- Page text:
- Opening Delimiter -
My dad looked over at me. "Tell him the truth. Tell him what you told Izzy."
I rolled my eyes, feeling like everyone was being overdramatic. "That my friend had it right."
"Her friend killed himself a month ago," my dad explained in a venomous tone, as though he resented Jameson for planting the idea in my head.
The doctor nodded slowly, now understanding. His eyes burned into me as if he was reading into my soul. "You thought he was right about suicide, so you tried it yourself."
And something about his words - perhaps it was the truth in it all - made the cave of my chest deflate like a balloon. I slumped over my knees, held my face in my palms, and started sobbing so loudly that it silenced the nearby patients in their beds. Everyone watched me, slightly surprised by my sudden release of what was now my confession.
Then, between my hands, I cried, "And it wasn't the first time, either."

I soon was confined to my own hospital room. In four hours, I would be shipped to the nearest psychiatric hospital to be committed for three days.
What have I done? I thought to myself as tears poured down my cheeks. I had thought about the repercussions of dying but I hadn’t thought about how it would affect other people.
For hours, I lay there silently, alone and afraid, like a child sent to their room to think over what they had done wrong. A kind nurse named Randy tended to my every need. For an hour, he even let me spill my heart out. I told him how unstable my life had been for the past 10 years. I told him how my mom used to date men who were either drug addicts or expressed anger with their fists. She and I had struggled in extreme poverty where scrounging for pennies just to have food became the norm and a good day was when we could have lukewarm water to bathe in. Then, I confessed that by age 15, I had already tried killing myself twice. Randy listened intently as I explained that for four years, self-injury was my stability and my razor-blade gave me a different kind of pain I craved. As soon as I graduated high school, I battled alcoholism, promiscuity, and for months was addicted to cocaine and crystal meth. Then, on October 25th 2012, my dear childhood friend pressed a gun to his temple and took his own life. Everything that had ever happened to me finally conjured themselves into eleven pills that I pressed back to my throat and swallowed with a bottle of Nyquil.
By the time I was done, I was out of breath from my sobs. Randy observed me quietly
and after a few minutes, stated, “It sounds like you have had to learn how to survive. But that’s not what life is about. Don’t just survive anymore, thrive.” His hand gently grabbed my arm.
- Closing Delimiter -
- Study questions:
- a) In the hospital memoir, translate this sentence into Spanish: "In four hours, I would be shipped to the nearest psychiatric hospital to be committed for three days."
- b) Set down the part of the hospital memoir starting with "I soon was confined" and going on through "affect other people.", keeping every word and mark unchanged.
- c) Extend the hospital memoir with the passage that follows Randy's hand gently grabbing the narrator's arm.

- Records provided:
- Opening Delimiter -
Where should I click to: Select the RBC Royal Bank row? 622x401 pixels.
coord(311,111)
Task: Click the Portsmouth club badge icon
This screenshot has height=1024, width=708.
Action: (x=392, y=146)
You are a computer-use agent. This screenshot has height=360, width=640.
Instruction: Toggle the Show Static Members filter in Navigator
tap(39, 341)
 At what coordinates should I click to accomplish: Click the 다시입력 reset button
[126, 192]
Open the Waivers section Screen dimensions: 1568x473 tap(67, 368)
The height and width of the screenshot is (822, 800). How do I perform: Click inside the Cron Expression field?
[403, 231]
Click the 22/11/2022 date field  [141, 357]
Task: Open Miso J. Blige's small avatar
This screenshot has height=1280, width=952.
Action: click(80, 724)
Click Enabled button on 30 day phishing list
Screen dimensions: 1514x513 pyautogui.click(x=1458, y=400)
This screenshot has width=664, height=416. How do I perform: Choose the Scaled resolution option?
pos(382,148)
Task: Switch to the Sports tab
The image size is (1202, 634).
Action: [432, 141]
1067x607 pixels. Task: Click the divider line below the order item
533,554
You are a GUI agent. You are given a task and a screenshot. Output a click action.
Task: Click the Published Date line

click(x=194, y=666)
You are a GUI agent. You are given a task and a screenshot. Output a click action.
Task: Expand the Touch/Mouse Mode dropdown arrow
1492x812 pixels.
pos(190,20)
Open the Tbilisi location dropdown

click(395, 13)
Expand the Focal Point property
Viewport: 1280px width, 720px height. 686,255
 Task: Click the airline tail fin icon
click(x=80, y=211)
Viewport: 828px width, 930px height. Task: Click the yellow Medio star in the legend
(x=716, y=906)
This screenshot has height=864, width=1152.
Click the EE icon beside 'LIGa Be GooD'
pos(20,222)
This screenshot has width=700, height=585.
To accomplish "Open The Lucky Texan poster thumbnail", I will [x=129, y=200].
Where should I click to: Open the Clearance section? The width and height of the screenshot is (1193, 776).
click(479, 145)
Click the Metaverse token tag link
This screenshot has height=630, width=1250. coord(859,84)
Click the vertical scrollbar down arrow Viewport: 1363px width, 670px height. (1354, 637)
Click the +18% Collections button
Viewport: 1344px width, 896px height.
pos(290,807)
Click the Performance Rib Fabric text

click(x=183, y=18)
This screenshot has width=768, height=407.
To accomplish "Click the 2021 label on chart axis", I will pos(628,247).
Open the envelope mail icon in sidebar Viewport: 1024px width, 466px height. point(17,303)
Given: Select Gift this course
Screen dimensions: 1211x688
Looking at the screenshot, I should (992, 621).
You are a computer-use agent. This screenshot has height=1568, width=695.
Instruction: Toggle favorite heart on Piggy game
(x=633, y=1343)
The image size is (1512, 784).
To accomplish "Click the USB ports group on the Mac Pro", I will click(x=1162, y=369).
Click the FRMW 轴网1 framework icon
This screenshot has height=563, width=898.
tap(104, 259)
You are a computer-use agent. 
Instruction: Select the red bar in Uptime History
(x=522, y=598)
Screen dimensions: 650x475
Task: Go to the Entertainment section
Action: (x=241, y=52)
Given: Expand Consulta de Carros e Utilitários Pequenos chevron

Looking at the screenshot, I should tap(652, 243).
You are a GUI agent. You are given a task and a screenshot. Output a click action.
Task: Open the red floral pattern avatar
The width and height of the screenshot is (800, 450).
- Closing Delimiter -
- Outputs by task:
- a) En cuatro horas, me trasladarían al hospital psiquiátrico más cercano para internarme durante tres días.

- b)
I soon was confined to my own hospital room. In four hours, I would be shipped to the nearest psychiatric hospital to be committed for three days.
What have I done? I thought to myself as tears poured down my cheeks. I had thought about the repercussions of dying but I hadn’t thought about how it would affect other people.

- c)
“Forget the past, forget the bad things that have happened, and learn to thrive. Promise me you’ll try and do that.”
With tears running down my cheeks, I grabbed Randy’s hand. “I promise.”

For three years, writing was my outlet from a very dark world I lived in. By 2013, I was an official author with four completed full length novels. So when I was admitted into Panorama City Psychiatric Hospital, I found my outlet and wrote a diary of my experiences. In just three very scary and revealing days, I learned more than some people learn in a lifetime. The nurses within those walls scolded me for what I had almost done, telling me to look around at true insanity and realize the graced life I did have. The friends I made there encouraged me and most of all, showed me how blessed I truly was. They asked me to live my life for them, since their mental states would never allow them to live normally like I had the chance to.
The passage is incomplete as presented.